第462回:50年のモーダルシフト - 三江線 川戸~浜原 -

更新日2013/03/14


進行方向左側の窓から江の川の景色を見ている。見事な日の出を見せてくれたと思ったら、車窓はもう薄曇りになってしまった。列車の速度は相変わらずゆっくりとしている。のんびり、というレベルではない。自転車よりは速いけど、クルマには追いつかない。こんなことでいいのかと思う。鉄道のメリットはバスより速く目的地に着くことだ。少なくとも、東京ではそうだ。


田津駅は石積みのホーム

一番列車、三次行きの乗客は10名ほど。キハ120のボックスシートにひとりかふたり。高校生の6名はロングシートに向かい合い、ときどき談笑している。今は夏休み。ふだんなら通学列車として賑わう……と思いたい。

田津駅を出ると、列車はやや速度を上げた。ここから本気を出すかと思ったら、またノロノロ運転に戻る。30km制限の標識が多く、ちょっとスピードが増すと思ったらまた下がる。私がクルマを運転するなら、こんな道は我慢できない。お巡りさんがいなければ……などと考える。でも鉄道は安全第一、速度厳守。運転に忍耐が必要な路線である。


雲が増えてきた

三江線の歴史は古く、着工は大正15年9月。この年は12月25日から昭和元年になった。全通はなんと昭和50年。半世紀もかかっている。江津と三次を結び、その先の芸備線や福塩線と結んで広島や岡山に至るルートを担う計画だった。

立案当時は江の川の水運を鉄道に切り替える意図もあっただろう。経済的にも、軍事的にも、鉄道は国力のひとつである。水運から鉄道へのモーダルシフトが進められていた時期でもある。事実、江津から川戸まで開業した当時は、沿岸の生産物の輸送に貢献し、大きな恩恵をもたらしたそうだ。ただし、水運業は衰退し失職者が出ている。

地域発展のためもあって、三江線全通への期待は高まっただろう。ところが江の川沿岸の地形は険しく、工事は難航する。なんとか12年かけて浜原までの約50kmがつながり、三次側からも工事が始まる。ところが昭和14年に工事は中止。戦局の悪化が理由であった。陰陽連絡は軍事輸送の意味もあっただろうが、それどころではなかったか。あるいは、当時から陰陽連絡の期待は薄かったかもしれない。


石見川本駅で最初の交換

07時02分。因原駅に停まった。小さな集落だが、いままでの駅が寂しすぎた。駅前にコンビニもある。しかし乗客はひとり。江津から江の川の対岸に見えていた国道261号線は、ここから南へ進路を変えて広島へ直行する。三江線は江の川に寄り添ったまま北東へ進む。ときどき堤防の門扉のようなところを通る。江の川は大雨で暴れるらしい。

次の石見川本で対向列車と交換する。浜原発の浜田行き。高校生たちが降りていった。乗客は私のほかにふたり。ともに初老の女性であった。ひとりは江津から乗っている。旅行者風ではない。どんな用事で乗っているのか。

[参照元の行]
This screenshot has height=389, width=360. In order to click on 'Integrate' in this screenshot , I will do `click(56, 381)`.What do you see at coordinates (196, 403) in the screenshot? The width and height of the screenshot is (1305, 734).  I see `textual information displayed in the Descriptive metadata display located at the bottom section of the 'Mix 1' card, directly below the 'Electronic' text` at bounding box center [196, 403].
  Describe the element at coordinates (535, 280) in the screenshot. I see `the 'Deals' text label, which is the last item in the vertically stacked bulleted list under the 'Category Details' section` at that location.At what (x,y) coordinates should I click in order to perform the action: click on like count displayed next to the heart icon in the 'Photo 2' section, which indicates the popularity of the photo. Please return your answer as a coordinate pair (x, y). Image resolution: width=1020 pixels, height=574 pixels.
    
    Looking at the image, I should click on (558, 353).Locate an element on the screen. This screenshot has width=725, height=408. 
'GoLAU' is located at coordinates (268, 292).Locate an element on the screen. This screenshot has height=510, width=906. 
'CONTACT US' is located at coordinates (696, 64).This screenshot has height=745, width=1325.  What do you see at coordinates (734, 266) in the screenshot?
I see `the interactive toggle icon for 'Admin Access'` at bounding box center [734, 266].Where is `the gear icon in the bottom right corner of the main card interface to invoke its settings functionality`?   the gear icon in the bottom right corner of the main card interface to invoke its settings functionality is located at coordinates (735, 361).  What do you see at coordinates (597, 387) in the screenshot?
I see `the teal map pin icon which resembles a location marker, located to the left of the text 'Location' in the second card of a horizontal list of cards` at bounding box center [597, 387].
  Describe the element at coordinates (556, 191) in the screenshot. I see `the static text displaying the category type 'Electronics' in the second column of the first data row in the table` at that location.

課題の目的:
上の三江線の乗車記から、「田津駅を出ると、列車はやや速」から「業は衰退し失職者が出ている。」までの部分を一字も変えずに書き出してください。

結果:
田津駅を出ると、列車はやや速度を上げた。ここから本気を出すかと思ったら、またノロノロ運転に戻る。30km制限の標識が多く、ちょっとスピードが増すと思ったらまた下がる。私がクルマを運転するなら、こんな道は我慢できない。お巡りさんがいなければ……などと考える。でも鉄道は安全第一、速度厳守。運転に忍耐が必要な路線である。


雲が増えてきた

三江線の歴史は古く、着工は大正15年9月。この年は12月25日から昭和元年になった。全通はなんと昭和50年。半世紀もかかっている。江津と三次を結び、その先の芸備線や福塩線と結んで広島や岡山に至るルートを担う計画だった。

立案当時は江の川の水運を鉄道に切り替える意図もあっただろう。経済的にも、軍事的にも、鉄道は国力のひとつである。水運から鉄道へのモーダルシフトが進められていた時期でもある。事実、江津から川戸まで開業した当時は、沿岸の生産物の輸送に貢献し、大きな恩恵をもたらしたそうだ。ただし、水運業は衰退し失職者が出ている。